>>>

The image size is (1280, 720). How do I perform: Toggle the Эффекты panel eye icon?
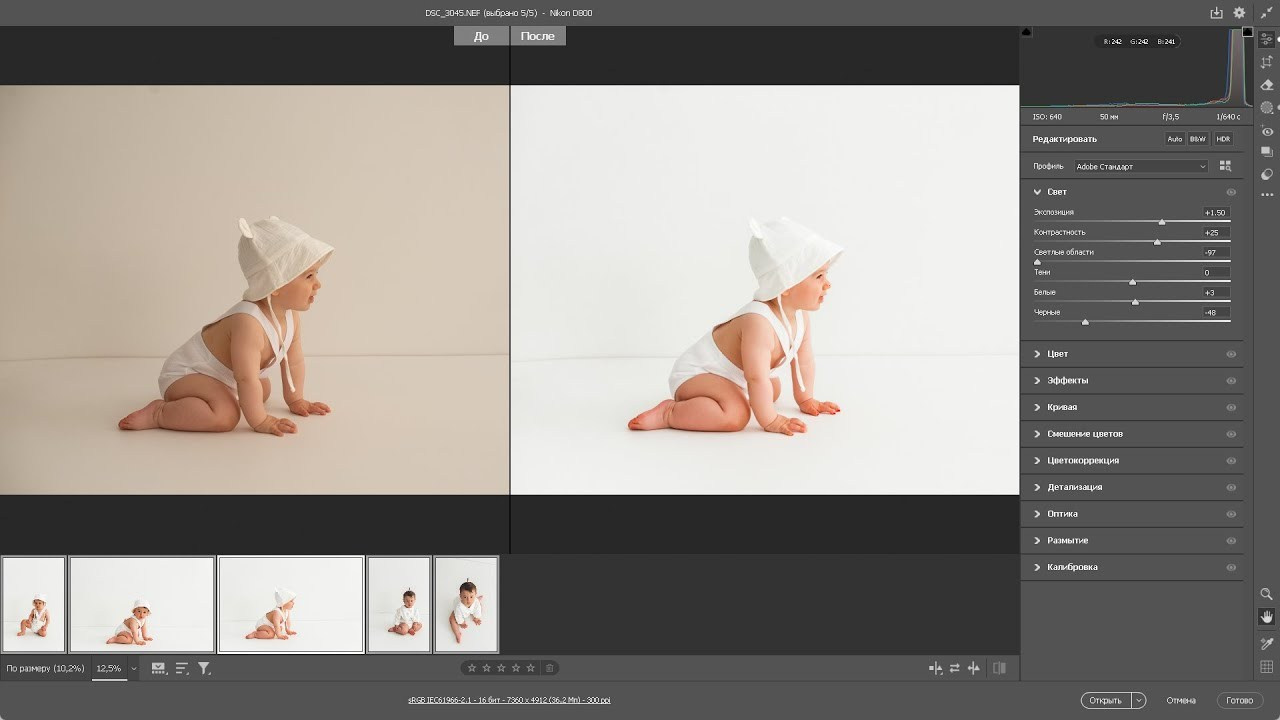1232,380

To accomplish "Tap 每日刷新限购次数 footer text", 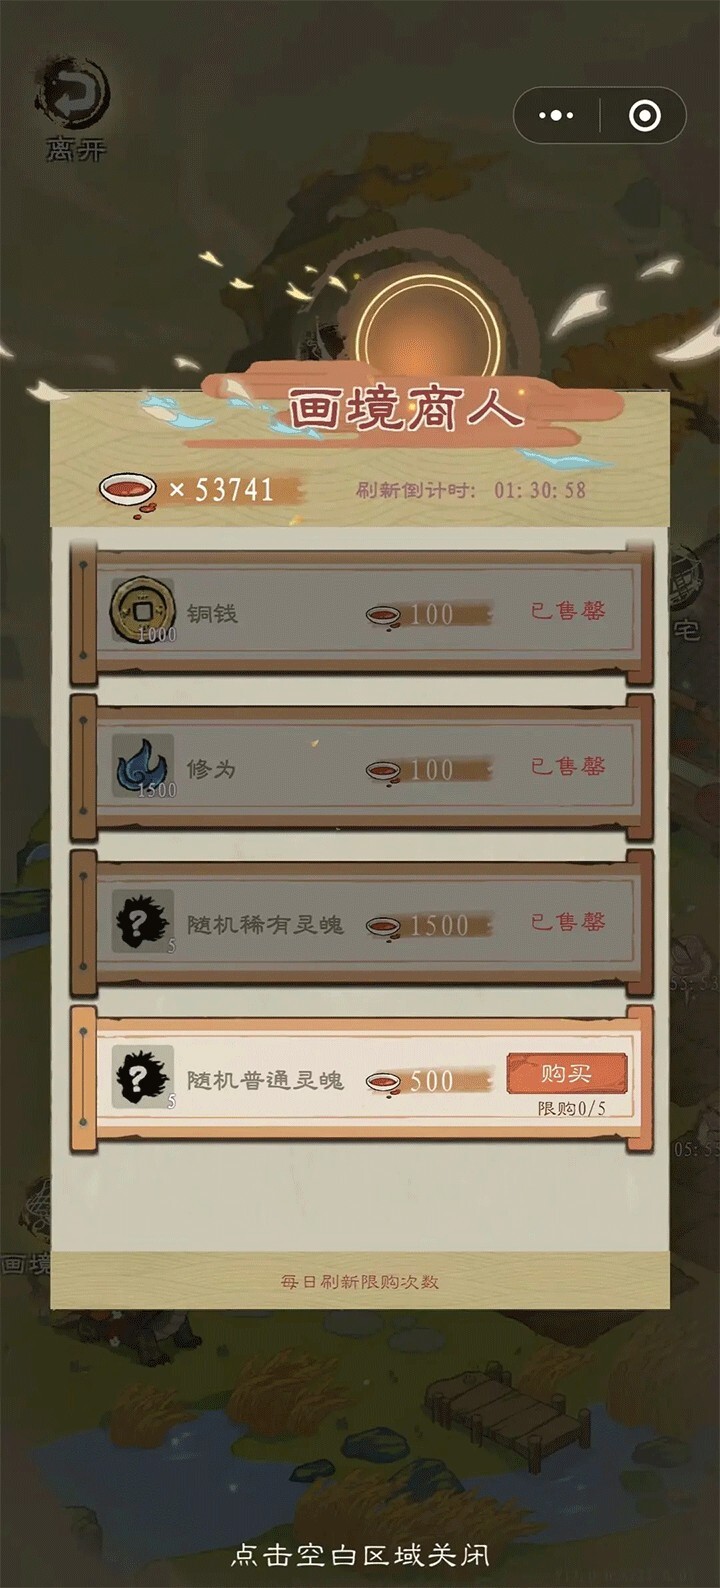I will pos(360,1281).
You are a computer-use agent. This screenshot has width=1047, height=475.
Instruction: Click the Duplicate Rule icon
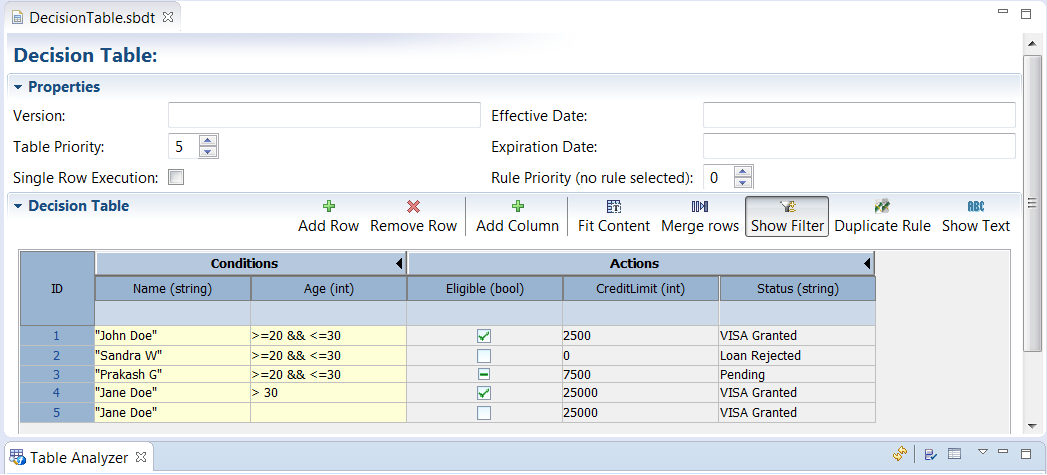coord(882,207)
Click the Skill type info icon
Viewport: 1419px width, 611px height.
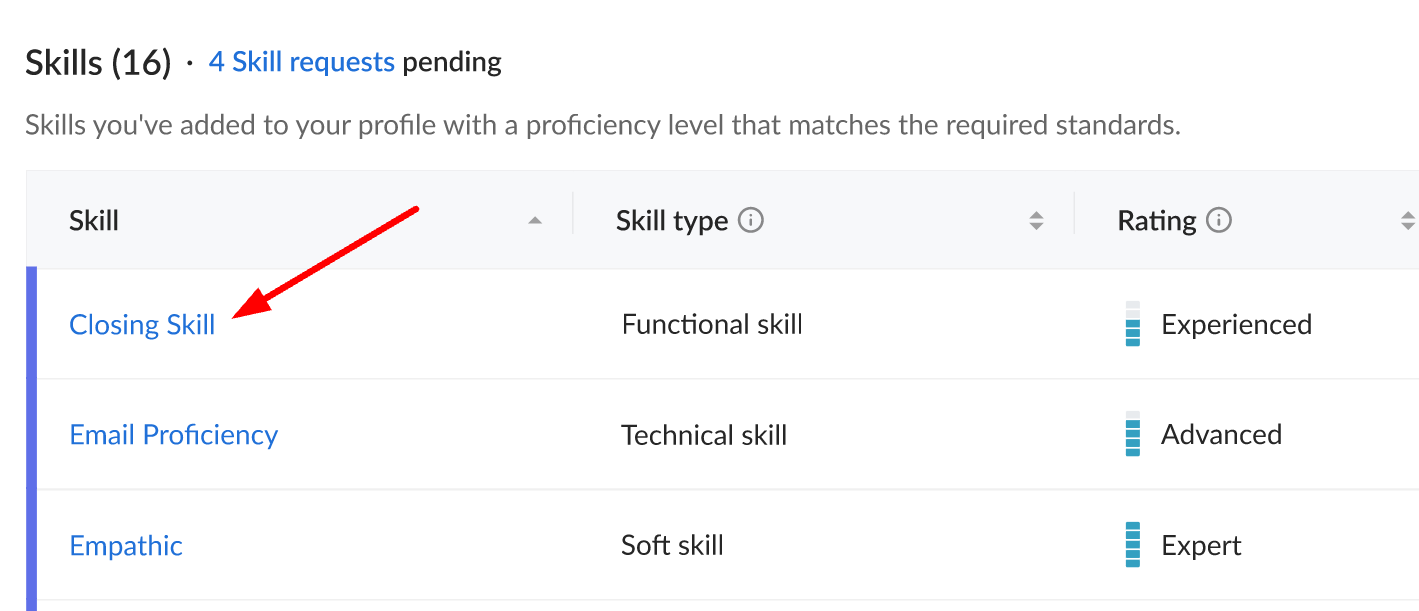751,220
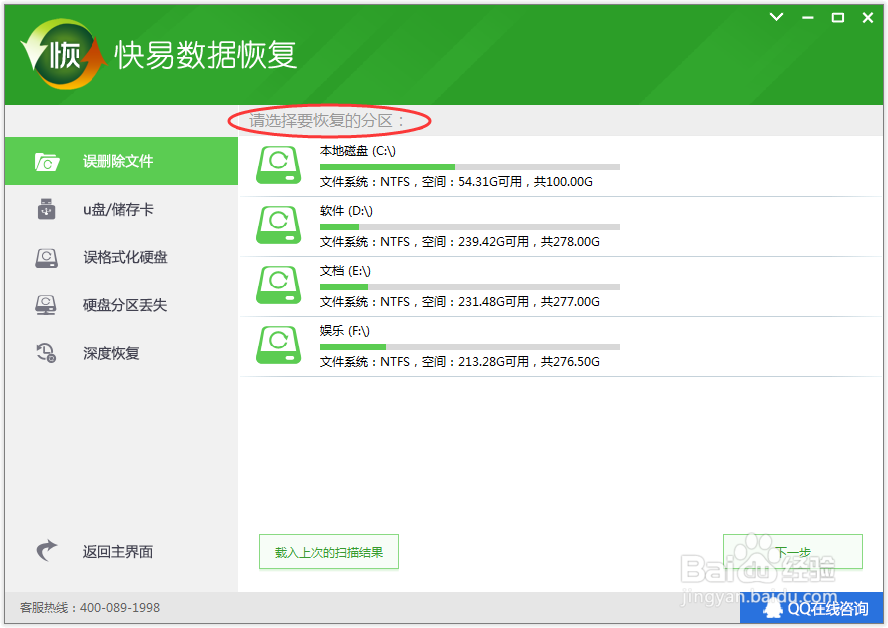Click 载入上次的扫描结果 button
The height and width of the screenshot is (628, 888).
(x=328, y=551)
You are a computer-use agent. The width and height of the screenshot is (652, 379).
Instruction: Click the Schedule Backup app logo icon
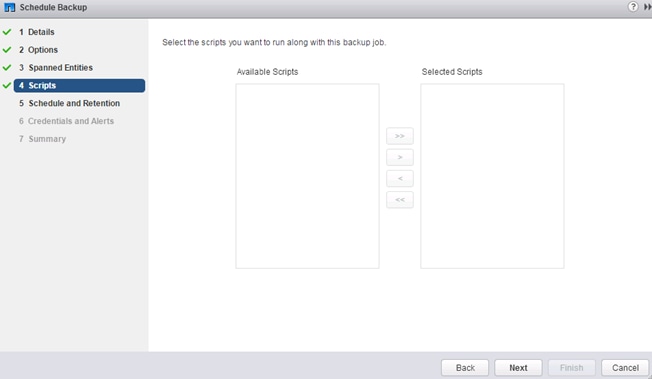click(10, 7)
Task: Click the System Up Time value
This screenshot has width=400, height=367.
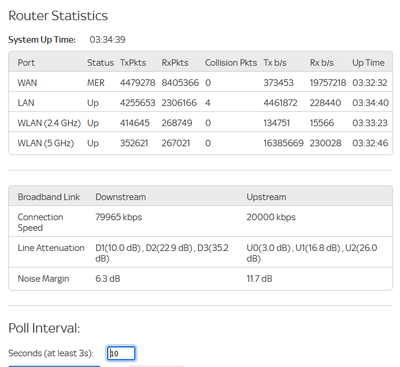Action: pyautogui.click(x=107, y=40)
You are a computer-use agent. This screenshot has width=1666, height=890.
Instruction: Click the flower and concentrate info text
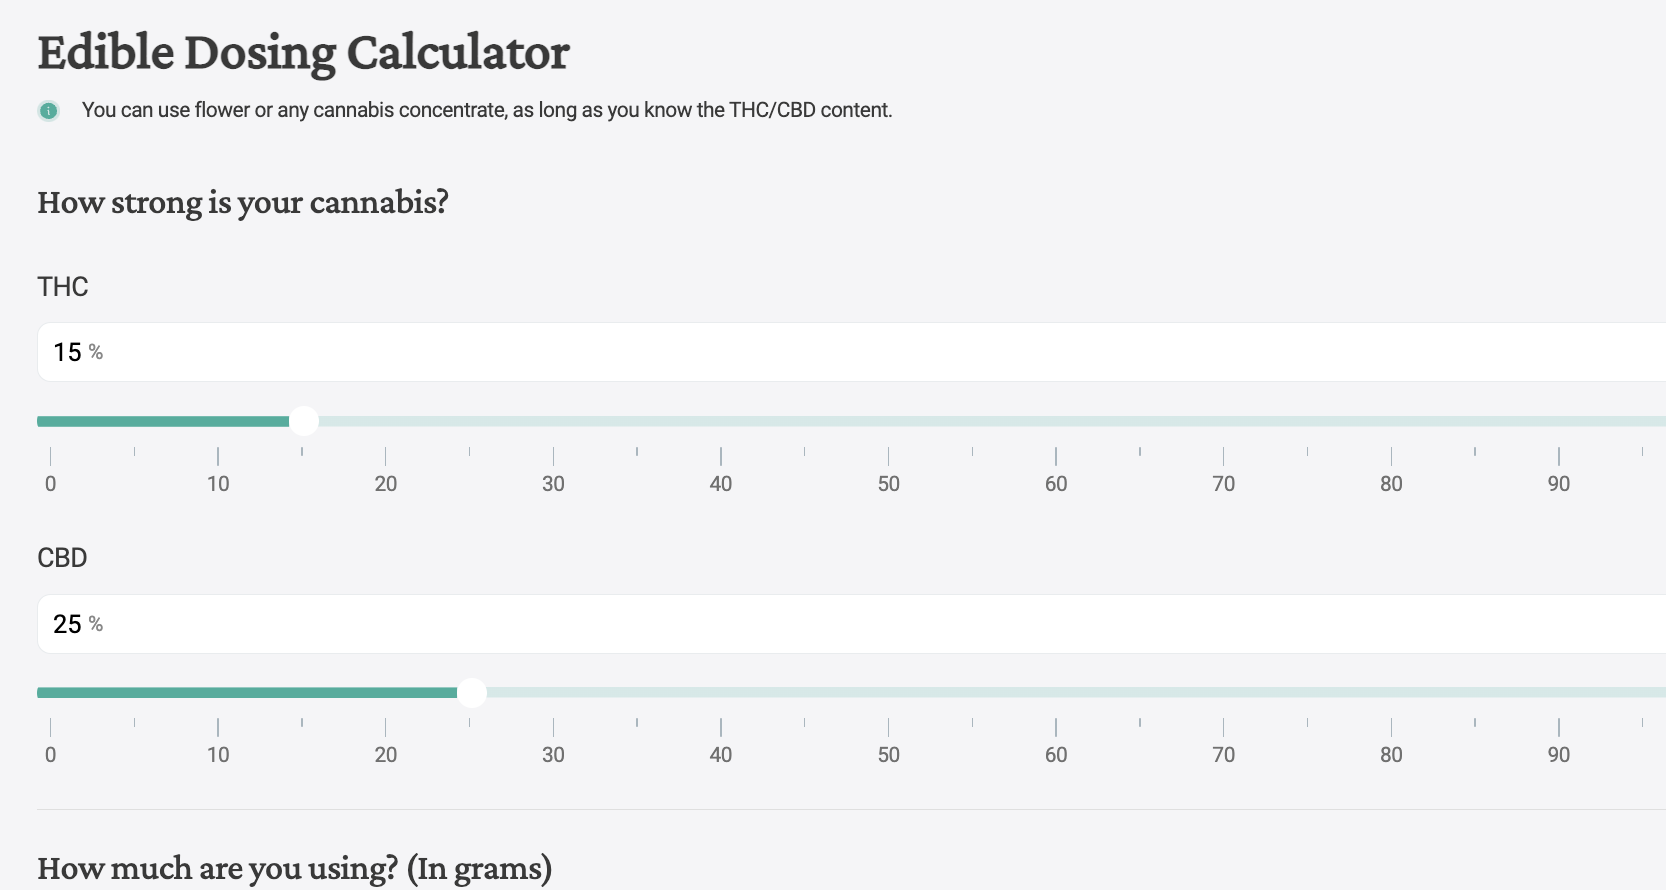(487, 110)
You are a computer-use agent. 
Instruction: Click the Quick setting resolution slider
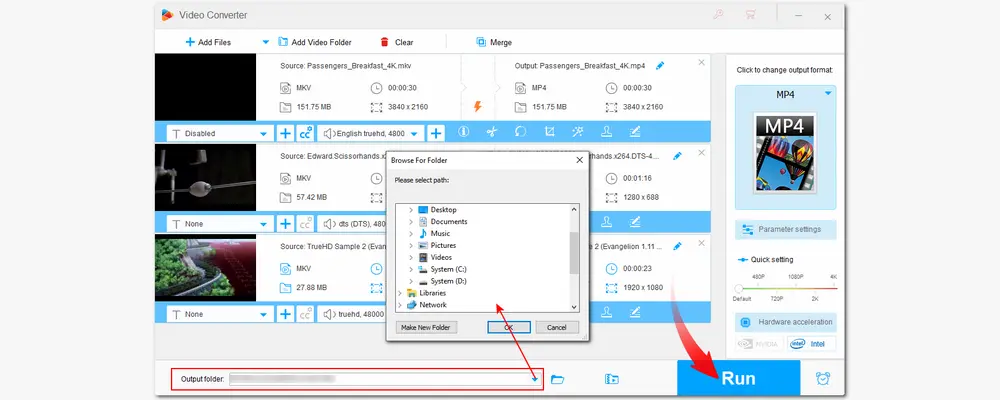[x=785, y=288]
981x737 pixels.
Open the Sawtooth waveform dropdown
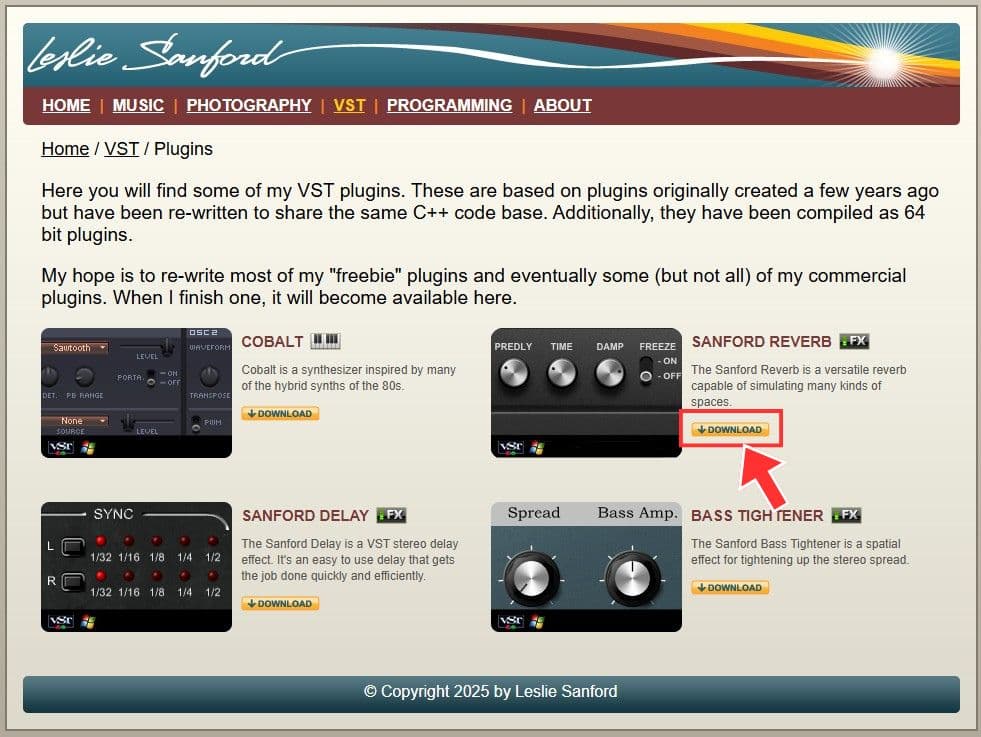click(x=74, y=347)
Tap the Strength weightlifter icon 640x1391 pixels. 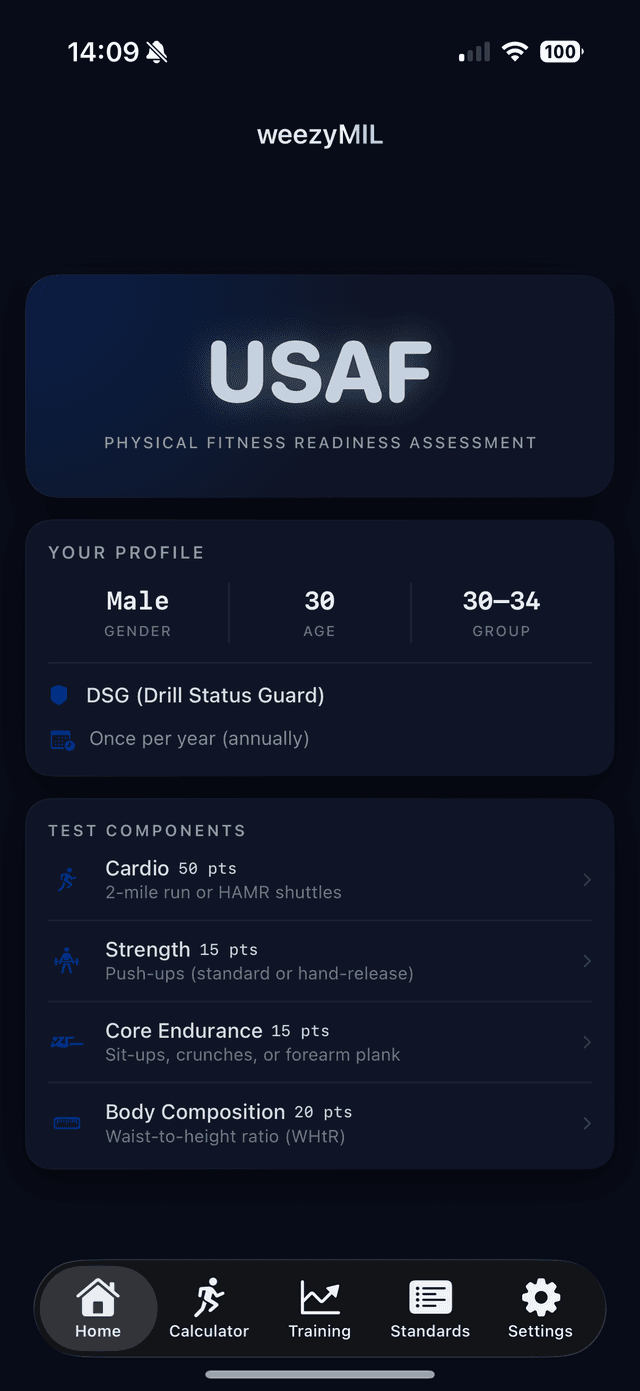pos(67,961)
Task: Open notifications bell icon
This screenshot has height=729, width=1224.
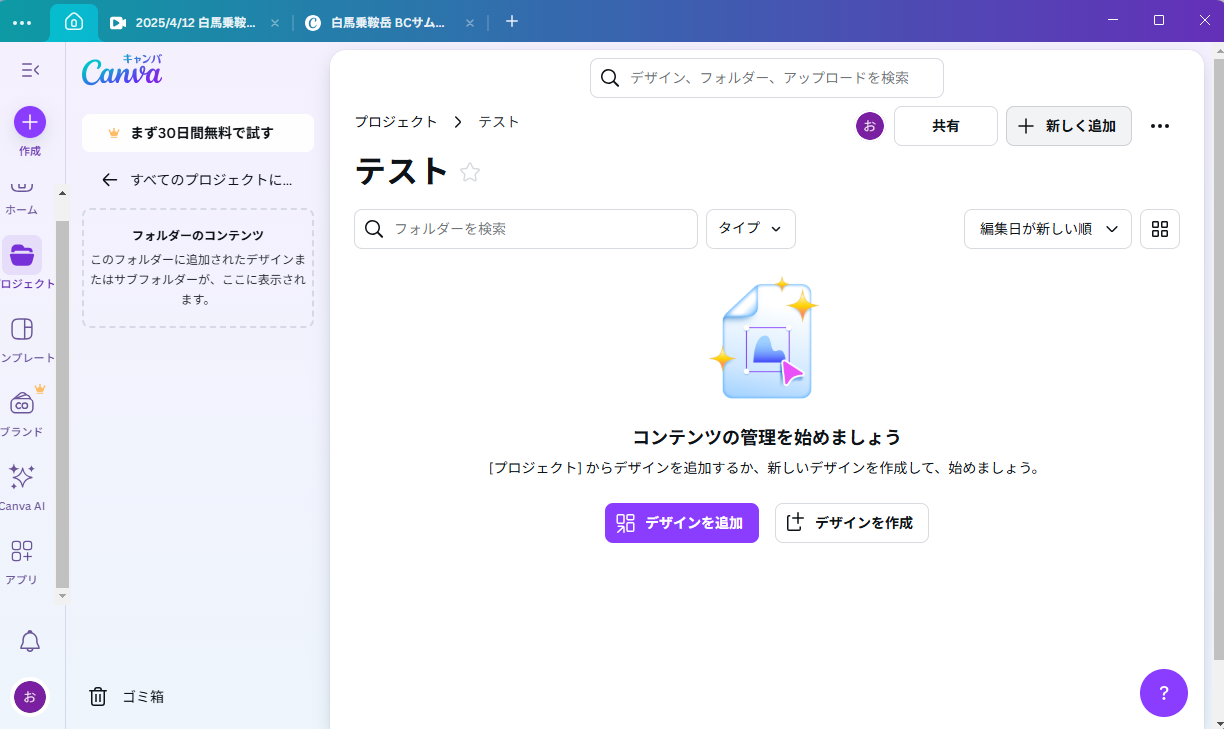Action: [30, 642]
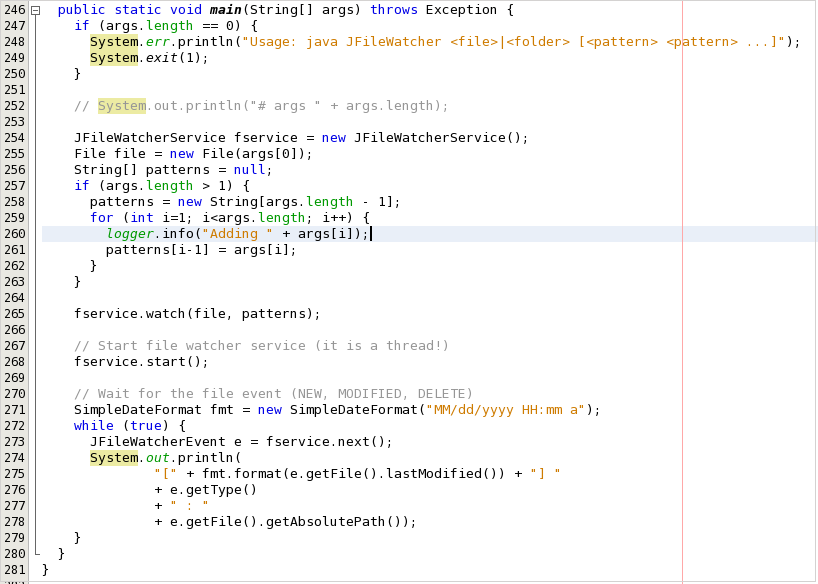The image size is (818, 584).
Task: Click the 'SimpleDateFormat' constructor on line 271
Action: click(x=354, y=410)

<<<

*WORK REQUIRED*: What you write must match, line for line, the records from the line containing "Task: Open notifications bell icon" through the last line, with every picture left out.

*YOUR RESPONSE*:
Task: Open notifications bell icon
This screenshot has height=729, width=1224.
Action: [30, 642]
The image size is (818, 584).
Task: Click the 'SimpleDateFormat' constructor on line 271
Action: click(x=354, y=410)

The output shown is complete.